Name gen­er­a­tion is a tricksy business. There is no right way to go about it. It’s hugely sub­jec­tive. Sometimes it’s very personal to the founders of the brand or project and therefore they should lead. If they have a strong pref­er­ence for something we let them run with that.

A branding project normally begins with the logo, and work on that can’t start until you have a name. We start the naming process with a briefing and research stage, to get as many possible lines of attack, no idea dis­re­gard­ed, to create a master longlist. This is then short­list­ed and presented to the client with our 3 or 4 favourites high­light­ed.

There are lots of strate­gies we employ to help us, like using the­saurus­es, wordplay by mixing words or adding suffixes and prefixes, altering spelling or replacing words in other languages. And it’s distorted by cultural asso­ci­a­tions and per­spec­tives, so we have to screen for that, as well as any sim­i­lar­i­ties within their sector, and check if suitable URLs are available. Even simple pro­nun­ci­a­tion – can it be spoken easily by the audience? And check we haven’t invented something that actually already exists.

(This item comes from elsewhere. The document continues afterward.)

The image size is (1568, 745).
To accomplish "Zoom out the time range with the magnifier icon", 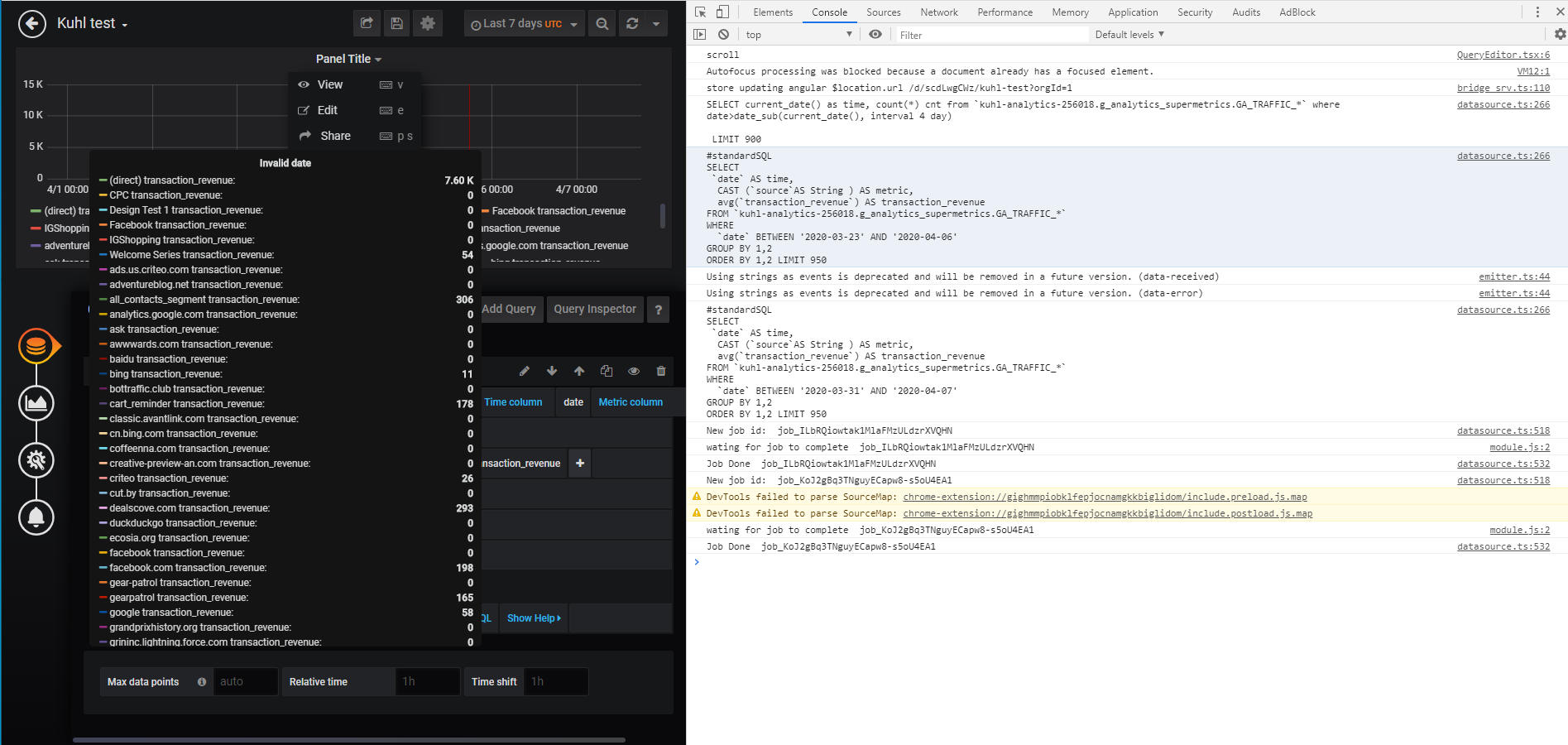I will coord(602,23).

One project we were involved with had a working title which had been used for a couple of years during a very pro­tract­ed pre-production phase before we were brought in to brand the project. The first stage of the branding was the Name Generation. No matter how many ideas we came up with, a number of which we visu­alised for the large group of stake­hold­ers, they just couldn’t agree. Name Gen by committee just doesn’t work. They over­thought it, and even­tu­al­ly ran with the working title because they had all got used to it. They had become familiar with it and weren’t brave enough to move away from it.

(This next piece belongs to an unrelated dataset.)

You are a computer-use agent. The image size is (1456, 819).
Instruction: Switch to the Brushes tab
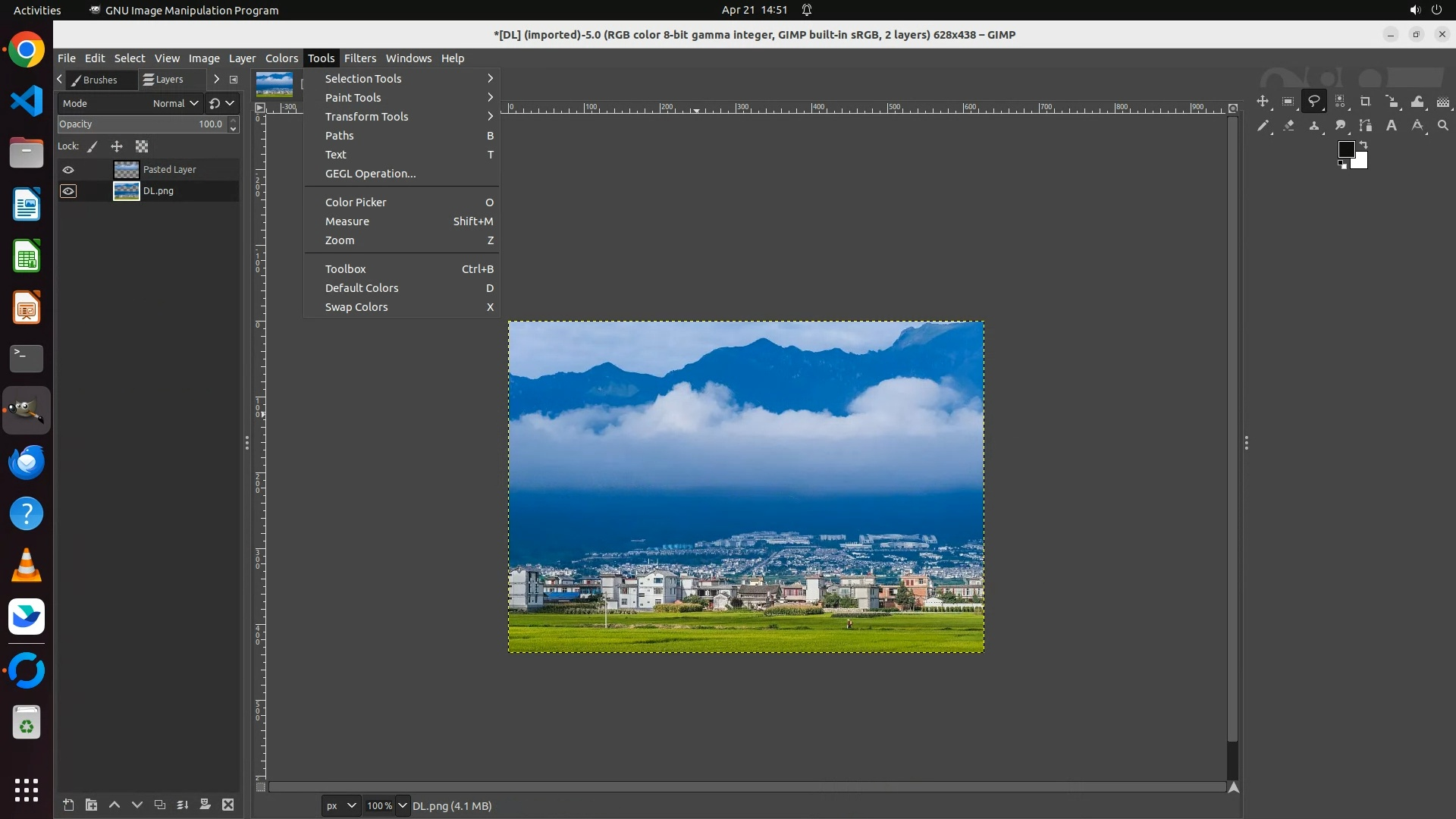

A good branding company should be able to work with any good word com­bi­na­tion (and some wordforms suit logo design better than others!). Spending months pro­cras­ti­nat­ing over the name and then having to rush the actual design because you’ve run out of time. Don’t over think it. There are some huge brands out there with terrible names. Like Oasis. Or The Beatles (and, of course, my opinion in this is sub­jec­tive). Eventually you can’t even see the name, when you hear it your head is just filled with images and sounds that those bands made, the name tran­scends and it becomes irrel­e­vant how bad it actually is. The very short-sightedly named Carphone Warehouse. I don’t even give that terrible name a second thought when I see one on the high street, I just know it’s a place I can get a new mobile phone from.

Obviously it’s better to launch a brand with a great sounding name, but if the brand identity is on point and the product is good, and the name has passed our basic screening then don’t lose too much sleep over it.